SPDC has submitted a revised planning application seeking to add two storeys on three of the buildings in the complex and three additional storeys on a fourth. The Spencer Place Development Company is a joint venture between Ronan Group Real Estate and US investment fund Colony Capital.

The company is already on site, with construction under way. It has said it must get a planning decision on the extra floors, which it says could accommodate an additional 1,000 workers at the Salesforce Tower, by the end of May otherwise development of the project will be too far advanced for the floors to be added.

There has been controversy over the project, with support being voiced by US tech company Salesforce – which will occupy the building – and IDA Ireland. The management company of a nearby luxury apartment block withdrew its objection to the project last month.

Mr Ronan’s legal team argued in court that specific parts of the legislation on building heights introduced by Mr Murphy last year give it precedence over existing development plans, meaning that the council could grant permission for the extra floors straight away.

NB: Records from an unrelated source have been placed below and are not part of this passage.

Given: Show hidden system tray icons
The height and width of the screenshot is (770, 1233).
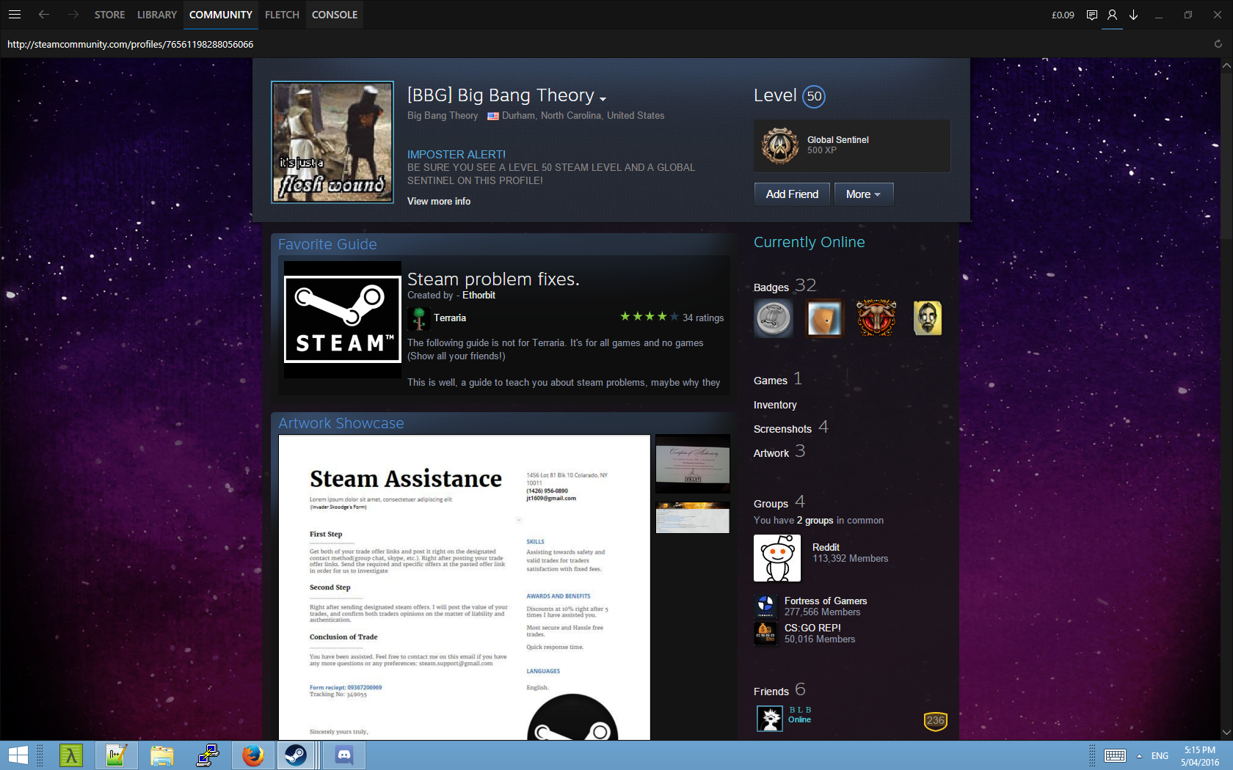Looking at the screenshot, I should click(1139, 755).
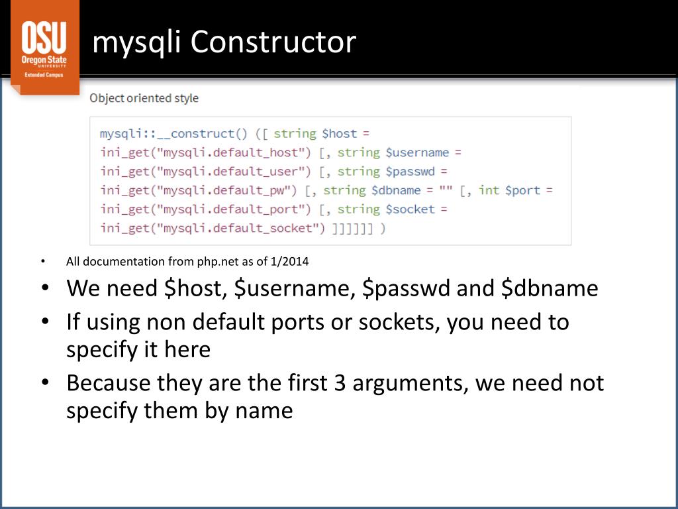This screenshot has height=509, width=678.
Task: Select the '$host' parameter in code
Action: (x=340, y=134)

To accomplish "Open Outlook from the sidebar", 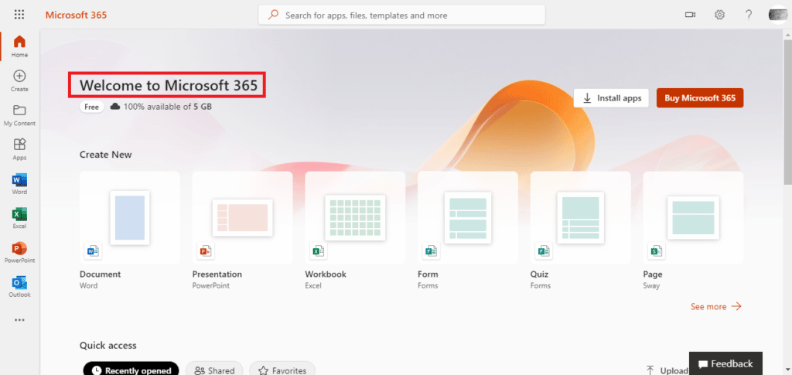I will (19, 283).
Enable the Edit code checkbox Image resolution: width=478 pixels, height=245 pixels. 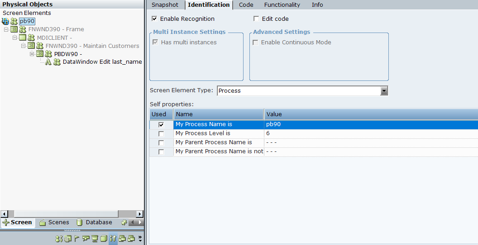click(x=256, y=19)
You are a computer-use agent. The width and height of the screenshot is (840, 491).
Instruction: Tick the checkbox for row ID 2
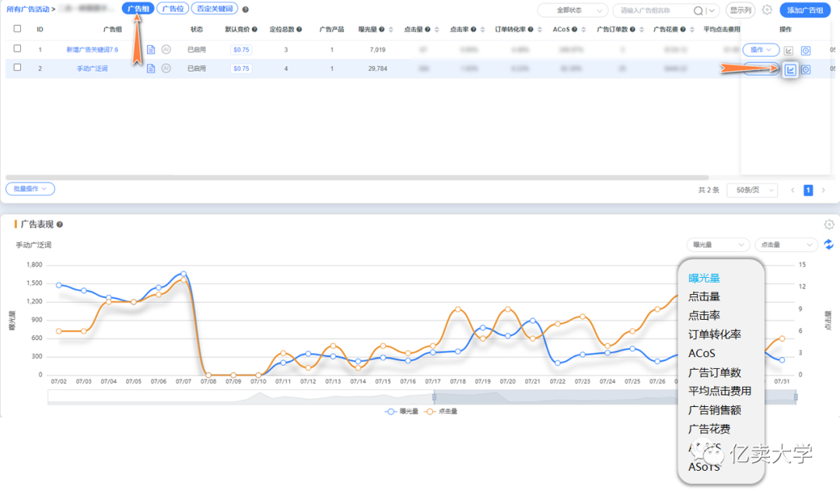pos(17,68)
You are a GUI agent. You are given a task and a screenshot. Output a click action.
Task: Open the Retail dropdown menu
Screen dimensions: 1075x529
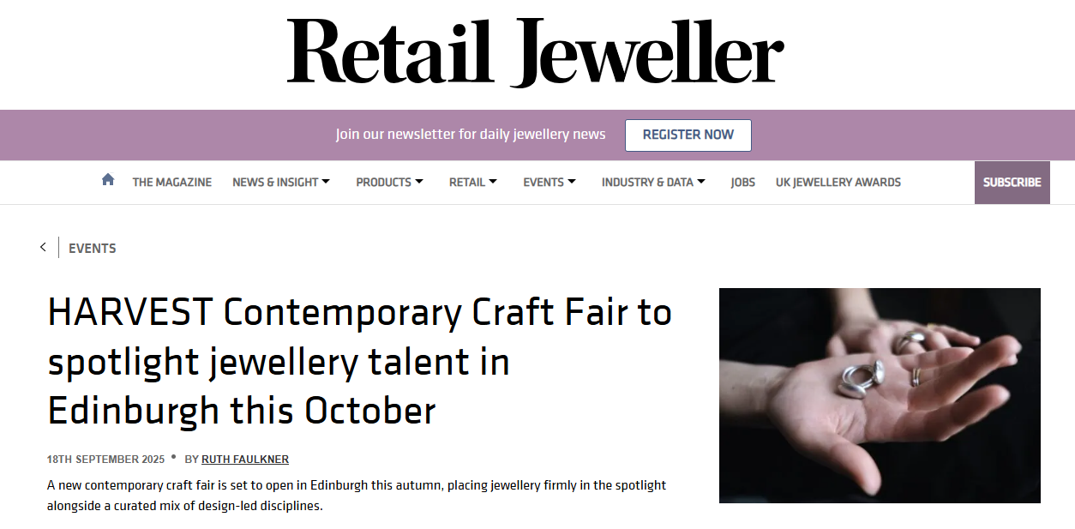coord(473,182)
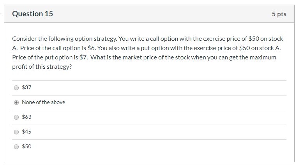The width and height of the screenshot is (295, 165).
Task: Click the "$50" answer option label
Action: click(26, 147)
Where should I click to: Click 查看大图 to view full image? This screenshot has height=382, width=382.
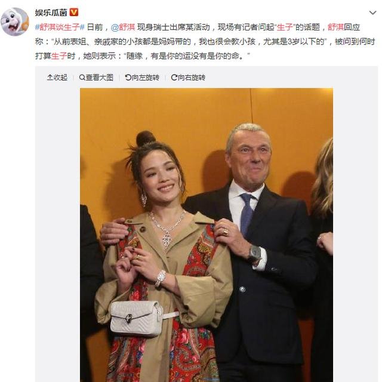[96, 78]
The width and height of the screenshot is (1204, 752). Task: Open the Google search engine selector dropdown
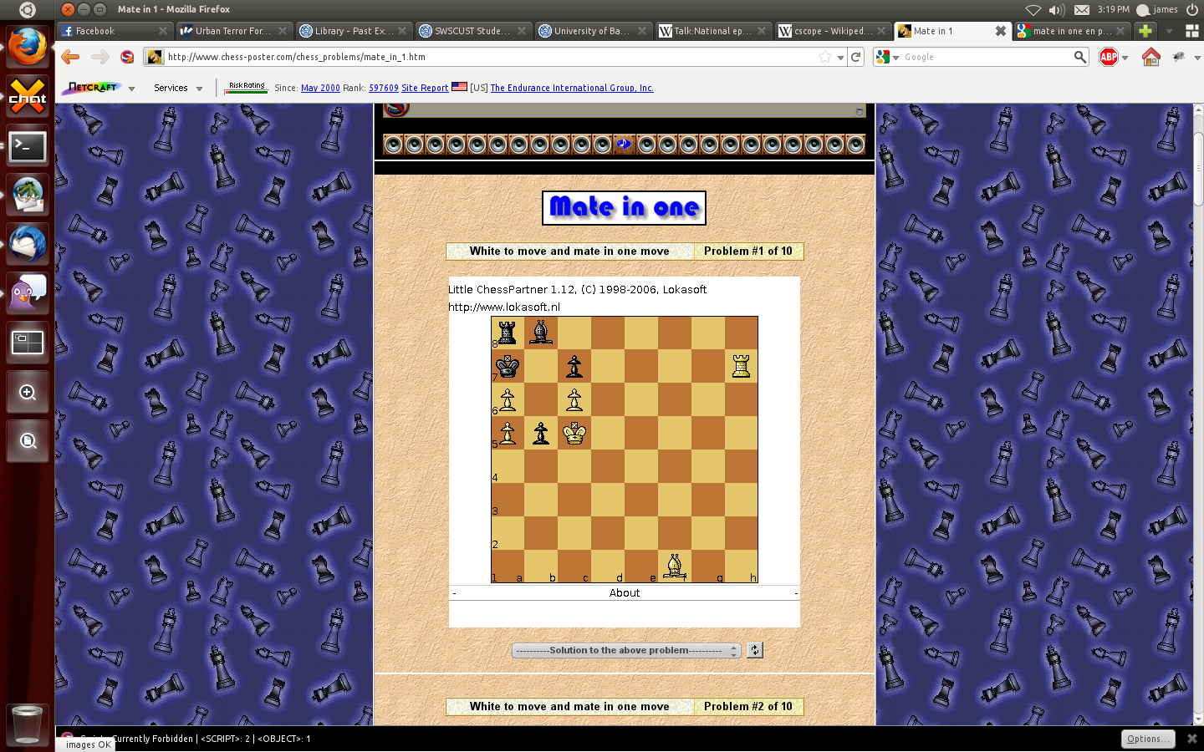click(887, 57)
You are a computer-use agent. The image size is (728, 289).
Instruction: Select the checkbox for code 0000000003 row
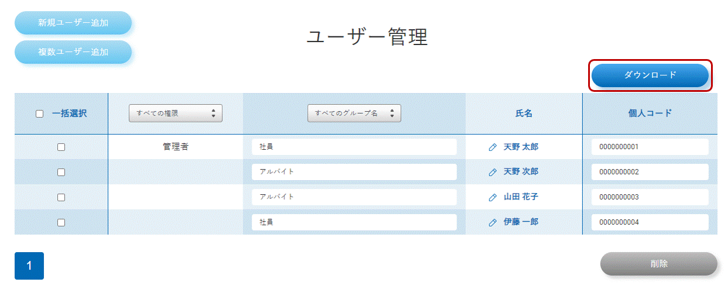point(61,198)
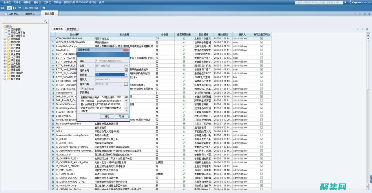The width and height of the screenshot is (372, 193).
Task: Expand the 供应链管理 tree folder
Action: [x=5, y=73]
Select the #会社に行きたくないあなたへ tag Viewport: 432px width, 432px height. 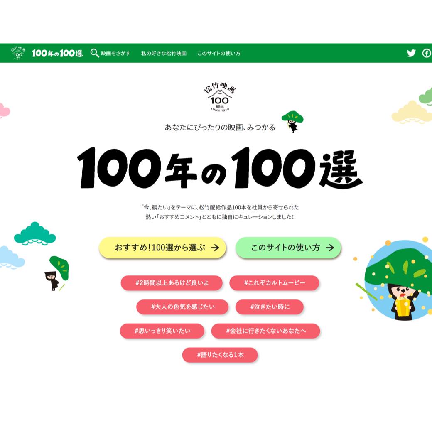pyautogui.click(x=265, y=331)
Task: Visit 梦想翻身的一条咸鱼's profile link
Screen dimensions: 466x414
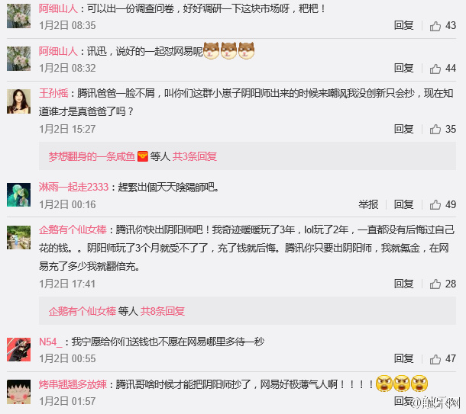Action: coord(92,156)
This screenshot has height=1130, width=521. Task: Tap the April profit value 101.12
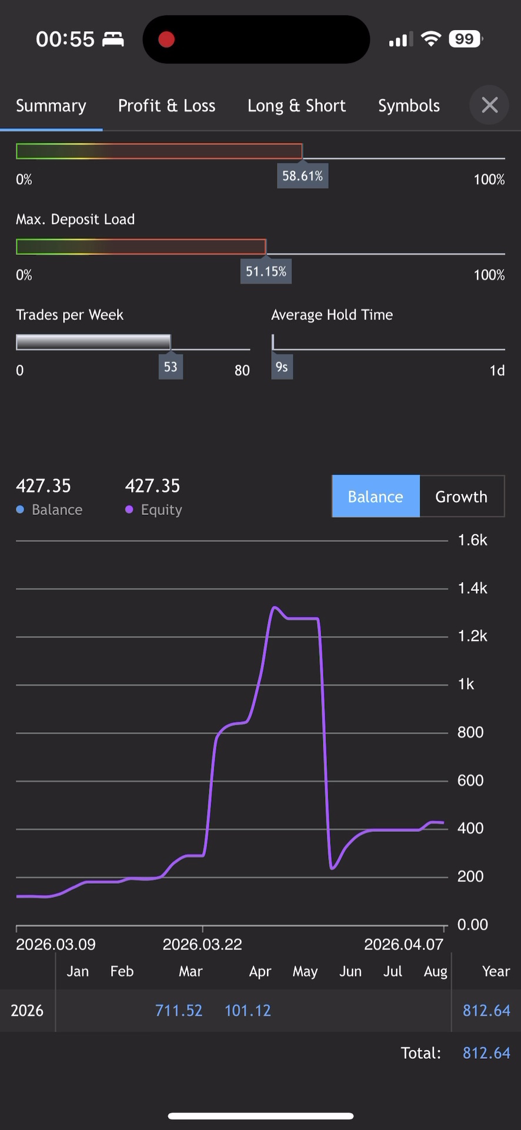click(x=248, y=1011)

However a briefing note compiled by the Dublin city planner, and circulated to councillors in March, stated that the overriding powers of the ministerial order “do not apply to an approved SDZ planning scheme”. It is this contention that SPDC has been given leave to challenge in a judicial review which is now slated for next Thursday.

Pressure mounts on politicians

In correspondence sent to Ronan Group Real Estate, the council said consideration of any additional building height can only be considered following a review of the SDZ, which is under way and will take about three months. If the review completes later than May 31st, it will effectively kill off any chance of the extra floors being added.

Legal papers filed as part of the ex parte application reveal the extent of the political pressure Mr Ronan has exerted on Ministers as part of his campaign to have the extra storeys added.

Earlier this month, he told Mr Murphy that failure to clarify the planning issue “would have serious negative consequences for everybody considering investing or locating to Ireland”.

In a letter to council chief executive Owen Keegan, lawyers for Mr Ronan argued that the additional floors would mean an extra €20 million flowing to CIÉ and, by extension, the State.

Mr Ronan has also written to Minister for Finance Paschal Donohoe, Minister for Transport Shane Ross, Taoiseach Leo Varadkar and IDA Ireland. The letter argues that the council’s interpretation of the planning guidelines is “legally incorrect, but which nonetheless has had the effect of significantly delaying the implementation of the ministerial guidelines to developments in Docklands at a time of exceptional development activity to meet the critical need for housing and offices in the area”.

The letter also criticises existing height limitations as “extremely restrictive and wasteful of urban resources”.

“In years to come, this fast-emerging scenario will be viewed as a major lost opportunity in terms of the historical development of our capital city”.